2002
Paris, France
Assessment of the Predictive Performance of a New Population Pharmacokinetic Model For Trastuzumab (Herceptin) and Simulation of Trastuzumab Steady-State Exposure During Long-Term Weekly Dosing.
Jian-Feng Lu and René Bruno
Pharmacometry Group, Clinical and Experimental Pharmacology Division, Genentech Inc. South San Francisco CA.
Purpose: To assess the predictive performance of a new population PK model for trastuzumab and to investigate inter-patient variability of trastuzumab exposure at steady-state (SS) after weekly dosing of Herceptin.

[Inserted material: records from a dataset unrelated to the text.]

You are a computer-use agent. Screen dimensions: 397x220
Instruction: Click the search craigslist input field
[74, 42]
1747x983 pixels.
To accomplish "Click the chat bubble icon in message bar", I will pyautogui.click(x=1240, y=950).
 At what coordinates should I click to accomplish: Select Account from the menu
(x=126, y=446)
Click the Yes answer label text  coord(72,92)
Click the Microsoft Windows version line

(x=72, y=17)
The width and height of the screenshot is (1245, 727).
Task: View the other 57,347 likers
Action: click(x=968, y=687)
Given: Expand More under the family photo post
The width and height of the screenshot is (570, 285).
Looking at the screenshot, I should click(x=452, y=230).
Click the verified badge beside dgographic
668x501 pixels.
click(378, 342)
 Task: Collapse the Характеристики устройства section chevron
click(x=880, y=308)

Methods: The PK of trastuzumab following long-term weekly dosing in HER2 overexpressing metastatic breast cancer patients has been reevaluated using the population approach (1). The terminal half-life was 28.5 days (95% CI, 25.5-32.8 days), longer than previous estimates (5.8 days). In addition inter-patient variability and covariate effects on trastuzumab PK parameters were estimated. The performance of the model in predicting trastuzumab exposure (trough levels) was evaluated in 416 patients who participated to trastuzumab single-agent and combination studies by using a simulation-based model checking. Several statistics of observed levels were compared to their distribution from 100 replicates of data sets simulated under the model. To assess the magnitude of inter-patient variability of SS trough levels, trough levels were simulated at SS for 1000 patients using the model (patients characteristics bootstrapped from the actual database of 416 patients). All the simulations were performed using the NONMEM program.
Results: The model adequately predicted 25th, 50th (median), 75th percentiles, mean and standard deviation of observed trough levels demonstrating the usefulness of the model in predicting trastuzumab exposure and its variability. The inter-patients variability (%CV) of SS troughs in 1000 simulated patients was 67.6%. The variability due to covariate effects (patient weight, number of metastatic sites, plasma level of extra-cellular domain of the HER2 receptor) was 28.7%. Expected trough concentrations exceeded 20 ng/mL (the efficacy threshold level) in most of the patients (92.5 %).
Conclusion: The new trastuzumab population PK model provides an operational tool to simulate trastuzumab exposure during Herceptin treatment of MBC patients, explore PK-clinical response relationships and simulate alternative dosing regimen (Q3W) for trastuzumab.
1 - Washington C.B., Lieberman G., Liu P., Fox J.A., Bruno R. A population pharmacokinetic model for trastuzumab following weekly dosing. Clin. Pharmacol. Ther., 71 (2), P12 (abstract MPI-30), 2002.